Internship Presentations

Cell-specific SNV discovery using barcode-stratified scRNA-Seq data

Ni Gao

Mentors: Dr. Nathan Edwards, Department of Biochemistry and Molecular & Cellular Biology, Georgetown University.

Date/Time: May 3rd, 2022 at 12:00pm.

Abstract: Currently, the detection of single nucleotide variants (SNV) from single-cell RNA sequencing data is usually performed on the pooled sequencing reads across all cells in a sample. However, since post-zygotically occurring SNVs only exist in a small proportion of cells, the VAF of these mutations is usually so low in pooled scRNA-sequencing data that it does not reach the VAF threshold required by SNV discovery software designed for genomic NGS data. As a result, discovering post-zygotic SNVs such as somatic mutations in pooled scRNA-Seq data is challenging. In addition, traditional SNV discovery software, such as GATK and Strelka, do not account for cellular barcodes so they cannot provide cell-specific detection of SNVs. Therefore, a new workflow has been developed for detecting SNVs in scRNA-sequencing data stratifying scRNA-sequencing data by celluar barcodes. Barcode-stratified analysis of scRNA-Seq data using SNV discovery software identifies many more SNVs than the same to tools applied to pooled scRNA-Seq or bulk RNA-Seq alignments. Unlike the analysis of pooled scRNA-Seq data, barcode-stratified analysis of scRNA-Seq data enables cell-specific observations of expressed SNVs across cells and cell-types. The cellular barcode-stratified analysis is enriched for low (cellular) frequency variants, representing cellular heterogeneity and potential somatic mutations, which are typically under-reported in pooled scRNA-Seq analyses. Furthermore, cell-specific SNV observations can be associated with cell-type to provide a more comprehensive understanding of single cell-heterogeneity.

Unfortunately, the barcode-stratified SNV discovery analysis of scRNA-Seq data is time-consuming.
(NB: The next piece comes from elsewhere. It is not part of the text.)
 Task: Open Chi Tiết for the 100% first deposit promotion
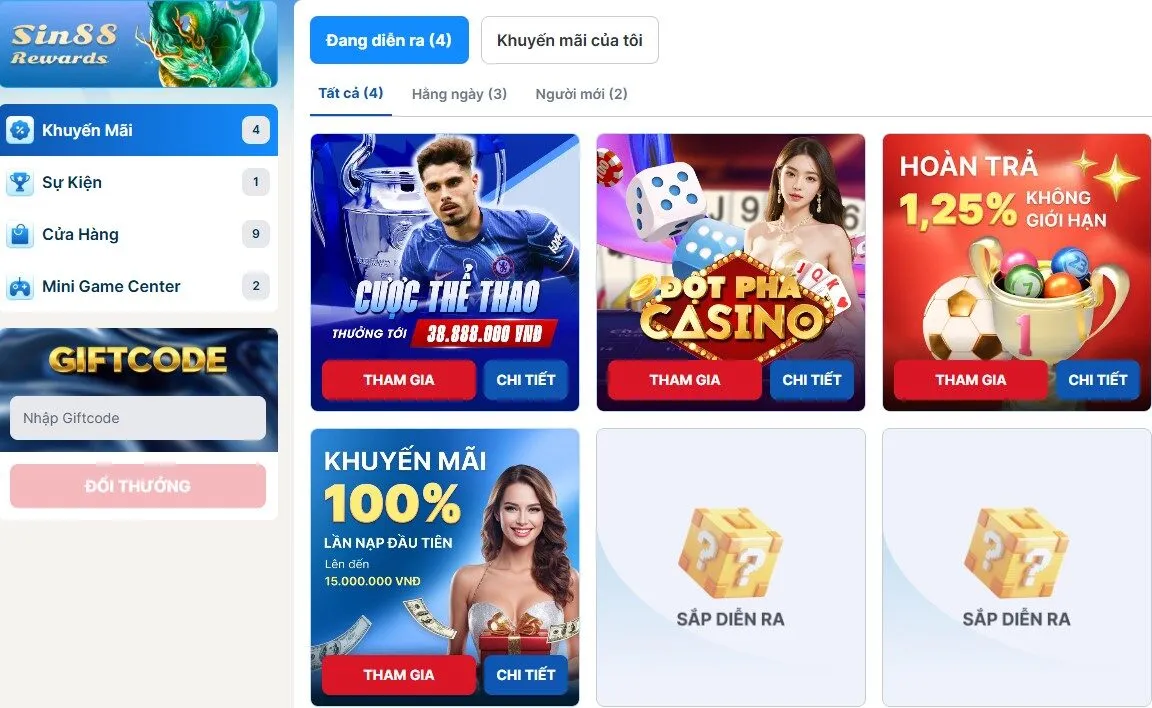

We explore techniques to speed up the analysis and further study the characteristics of observed SNVs to improve our understanding of single-cell expressed SNVs. We developed an algorithm to focus SNV discovery tools on regions with sufficient read-depth for variants to be observed. Coupled with SCExecute, a tool for barcode-stratified analysis of scRNA-Seq data, the algorithm substantially reduces the work carried out by SNV discovery tools applied to the relatively sparse barcode-stratified aligned reads. In the second part of the project, we analyzed the pooled scRNA-Seq data to study SNVs observed only by the barcode-stratified analysis strategy. We used SCReadCounts, a tool for estimating cell-level expressed SNV expression from scRNA-Seq data, to count cell-specific reads with the reference and variant alleles of each SNV in an unbiased manner. Unlike SNV discovery tools SCReadCounts output provides read-counts for monoallelic reference transcripts, distinguishing between loci with abundant transcripts, but low (cellular) frequency variant alleles, and low abundance transcripts observed in few cells. We calculated and compared allele expression for SNVs from both analysis strategies. In addition, we applied the “singleR” tool to assign cell types to cell barcodes based on gene expression values computed by STARsolo.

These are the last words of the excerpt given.